Lewis was known for his excellent acceleration and speed, at one point running a 4.38 in the 40-yard dash. At 6' 2", he was one of the tallest cornerbacks in the NFL at the time. He also had 35-inch long arms and a 38-inch vertical leap. Lewis credited his strong determination and work-ethic to his father, Brad.

==Legacy==
Lewis was named to the Chiefs 25-Year All-Time Team in 1987 and was inducted into the Chiefs Hall of Fame on March 4, 2007.

In 1999, Lewis bought Greystone, a 320 acre horse ranch north in Centreville, Mississippi.

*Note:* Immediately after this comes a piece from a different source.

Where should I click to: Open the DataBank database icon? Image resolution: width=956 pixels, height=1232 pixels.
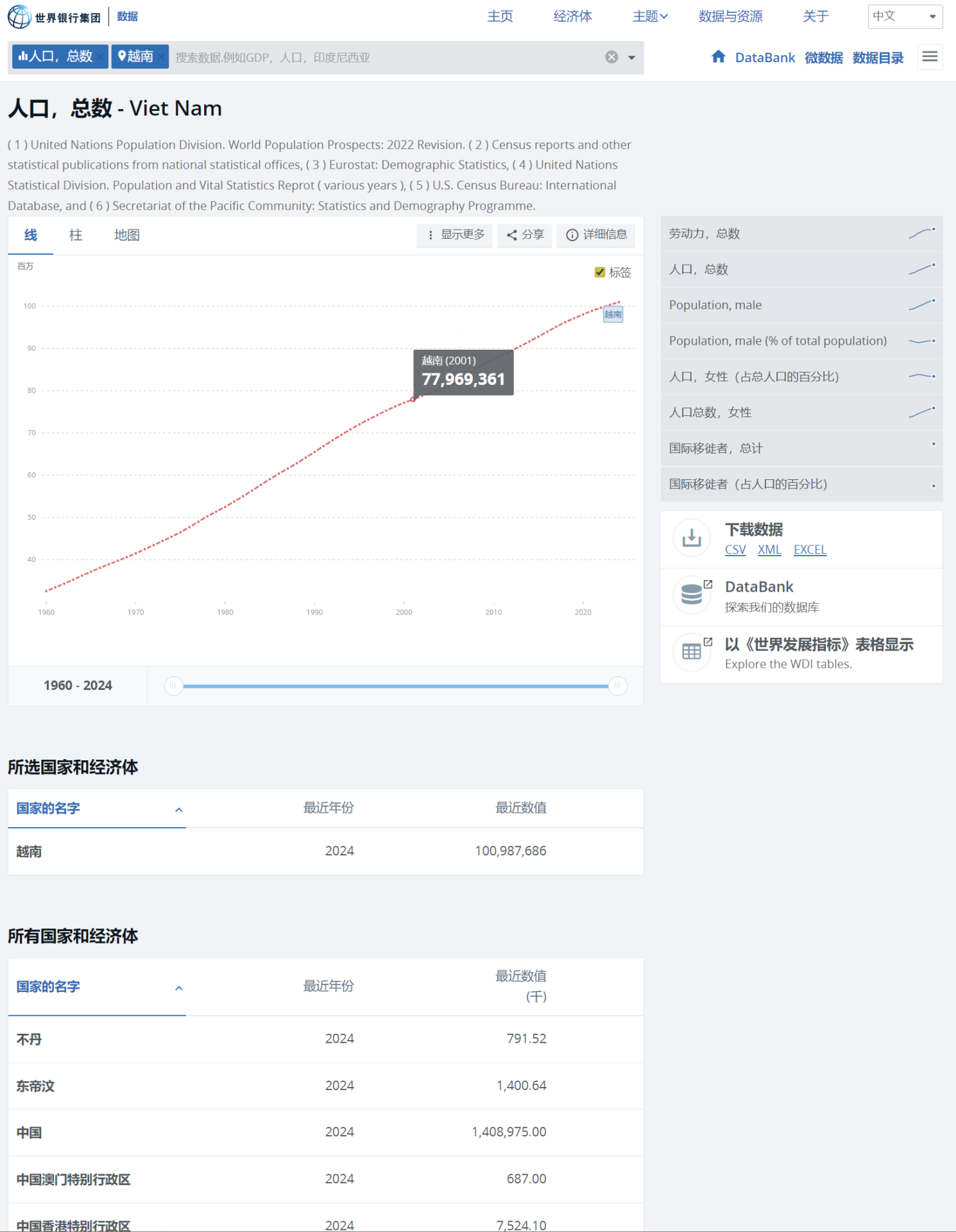(x=692, y=595)
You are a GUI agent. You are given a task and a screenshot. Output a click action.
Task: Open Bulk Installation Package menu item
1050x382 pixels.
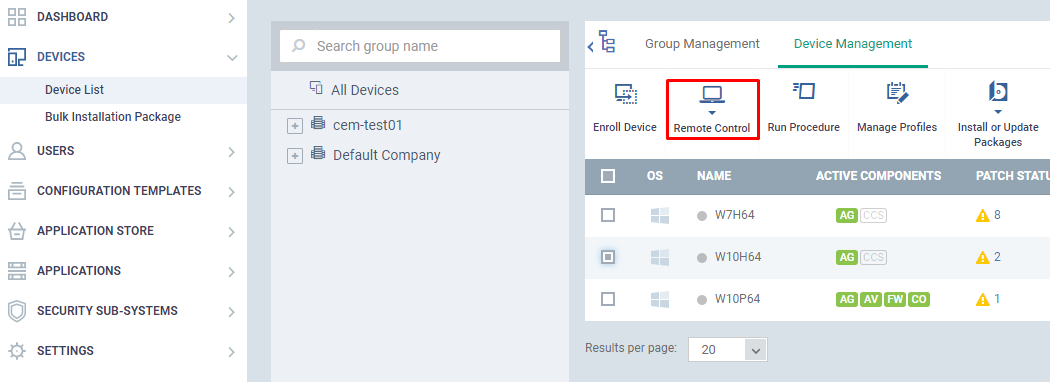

In July 2008, Lewis, along with former Chiefs teammate Kevin Ross, was named to the NFL Network's "Top 10 Cornerback Tandems" list. He was named as a finalist for the Pro Football Hall of Fame for the first time in 2023.

==NFL career statistics==

Legend
| Bold | Career high |

===Regular season===

Year: Team; Games; Tackles; Interceptions; Fumbles; AllTD
GP: GS; Cmb; Solo; Ast; Sck; Sfty; Int; Yds; Y/I; Lng; TD; FF; FR; TD
1983: KC; 16; 1; 36; –; –; —; —; 4; 42; 10.5; 34; 0; 0; 2; 0; —
1984: KC; 15; 15; 69; –; –; 1.0; —; 4; 57; 14.3; 31; 0; 0; 0; 0; —
1985: KC; 16; 16; 74; –; –; 1.5; —; 8; 59; 7.4; 16; 0; 1; 1; 1; 1
1986: KC; 15; 15; 69; –; –; 1.0; —; 4; 18; 4.5; 13; 0; 1; 2; 0; —
1987: KC; 12; 12; 43; –; –; –; —; 1; 0; 0.0; 0; 0; 0; 1; 0; —
1988: KC; 14; 12; 45; –; –; –; 1; 1; 19; 19.0; 19; 0; 0; 1; 0; —
1989: KC; 16; 16; 57; –; –; 1.0; —; 4; 37; 9.3; 22; 0; 0; 0; 0; —
1990: KC; 15; 14; 58; –; –; –; –; 2; 15; 7.5; 15; 0; 0; 3; 0; —
1991: KC; 8; 6; 18; –; –; –; –; 3; 21; 7.0; 21; 0; 0; 0; 0; —
1992: KC; 9; 8; 30; –; –; –; –; 1; 0; 0.0; 0; 0; 1; 0; 0; —
1993: KC; 14; 13; 56; –; –; –; –; 6; 61; 10.2; 24; 0; 1; 2; 0; —
1994: RAI; 14; 9; 45; 39; 6; 1.0; –; –; –; –; –; –; 1; 0; 0; —
1995: OAK; 16; 15; 57; 49; 8; 1.0; –; –; –; –; –; –; 1; 1; 0; —
1996: OAK; 16; 13; 54; 48; 6; 3.0; –; 2; 0; 0.0; 0; 0; 1; 0; 0; —
1997: OAK; 14; 11; 63; 54; 9; 2.0; –; –; –; –; –; –; 2; 0; 0; —
1998: OAK; 15; 12; 58; 52; 6; 1.0; –; 2; 74; 37.0; 74; 1; 1; 0; 0; 1
Career: 255; 188; 832; 242; 35; 12.5; 1; 42; 403; 9.6; 74; 1; 13; 13; 1; 2

==Personal life==
Lewis has three children. His son Julian is a former defensive back for the University of New Mexico.